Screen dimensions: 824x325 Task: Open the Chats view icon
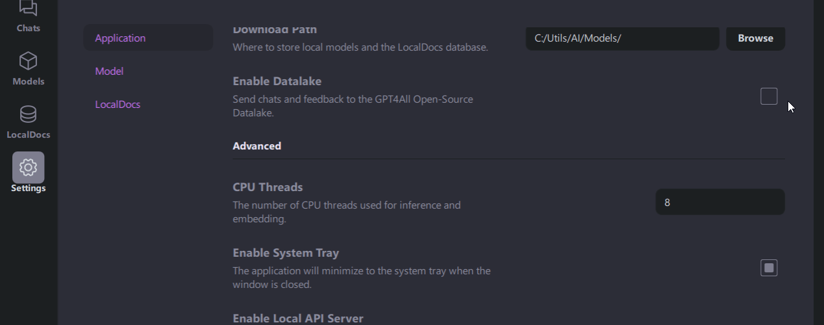[28, 8]
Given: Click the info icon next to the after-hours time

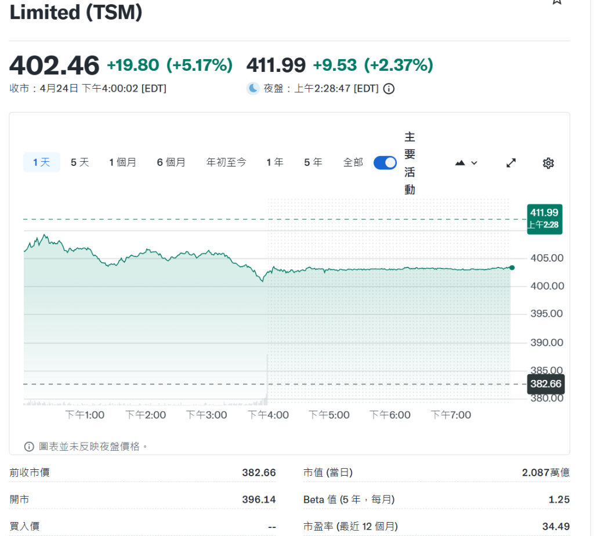Looking at the screenshot, I should coord(389,89).
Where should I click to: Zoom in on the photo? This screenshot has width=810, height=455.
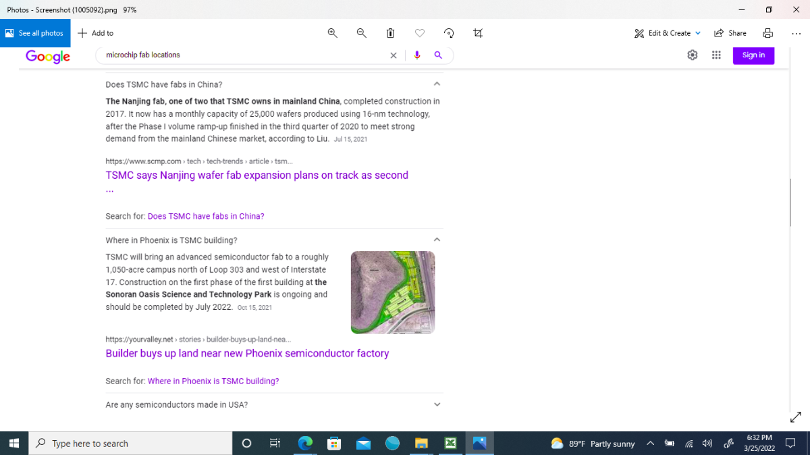pos(332,33)
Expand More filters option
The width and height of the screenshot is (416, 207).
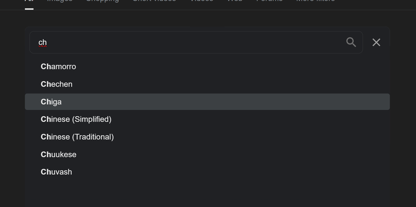(x=315, y=1)
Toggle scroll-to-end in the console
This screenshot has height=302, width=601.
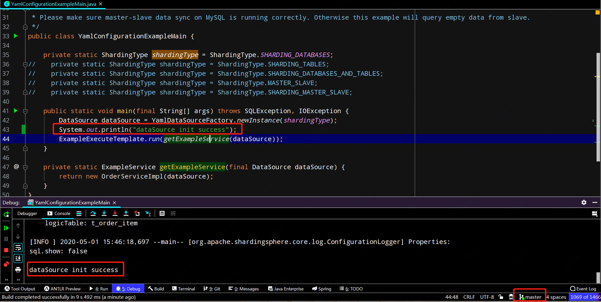[x=18, y=258]
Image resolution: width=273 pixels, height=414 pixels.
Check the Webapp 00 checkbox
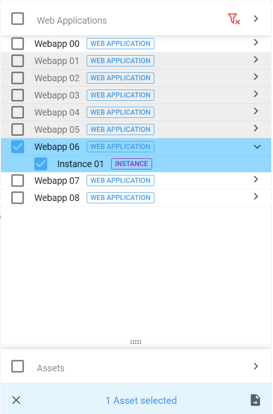18,44
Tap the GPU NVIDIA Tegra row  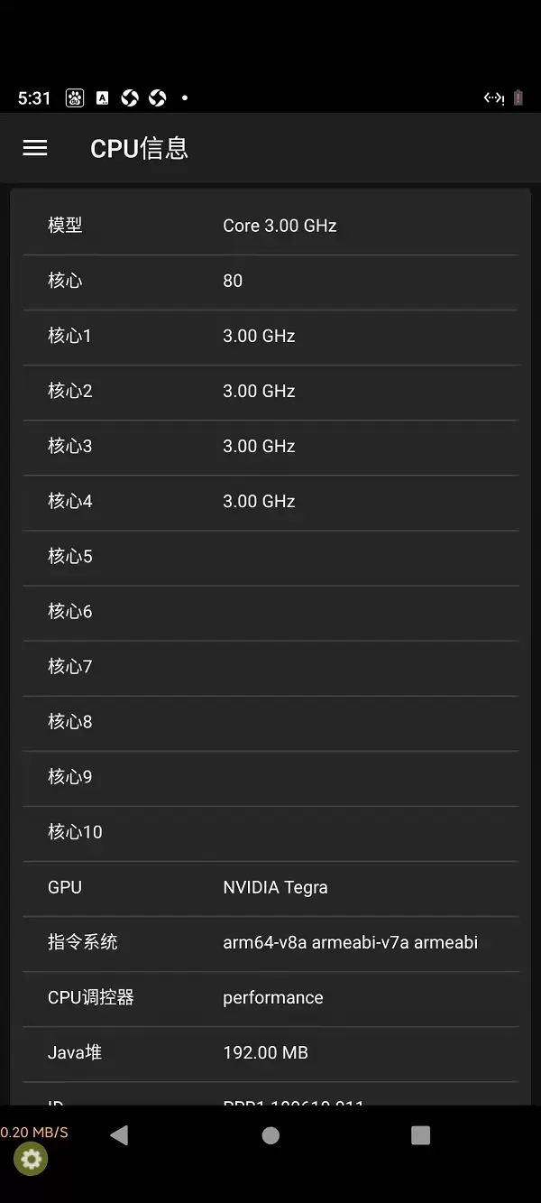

============

Swap every "icon" in these lines for "button" and give the lines again with nothing else changed. Leave out the pictures.

Screen dimensions: 824x325 Task: Open the Chats view button
[28, 8]
Given: Click the info button next to the after-hours time

Looking at the screenshot, I should coord(389,89).
Where should I click to: Zoom in on the photo? This screenshot has width=810, height=455.
pos(332,33)
Expand More filters option
The width and height of the screenshot is (416, 207).
(x=315, y=1)
Toggle scroll-to-end in the console
This screenshot has height=302, width=601.
[x=18, y=258]
Image resolution: width=273 pixels, height=414 pixels.
Check the Webapp 00 checkbox
18,44
Tap the GPU NVIDIA Tegra row  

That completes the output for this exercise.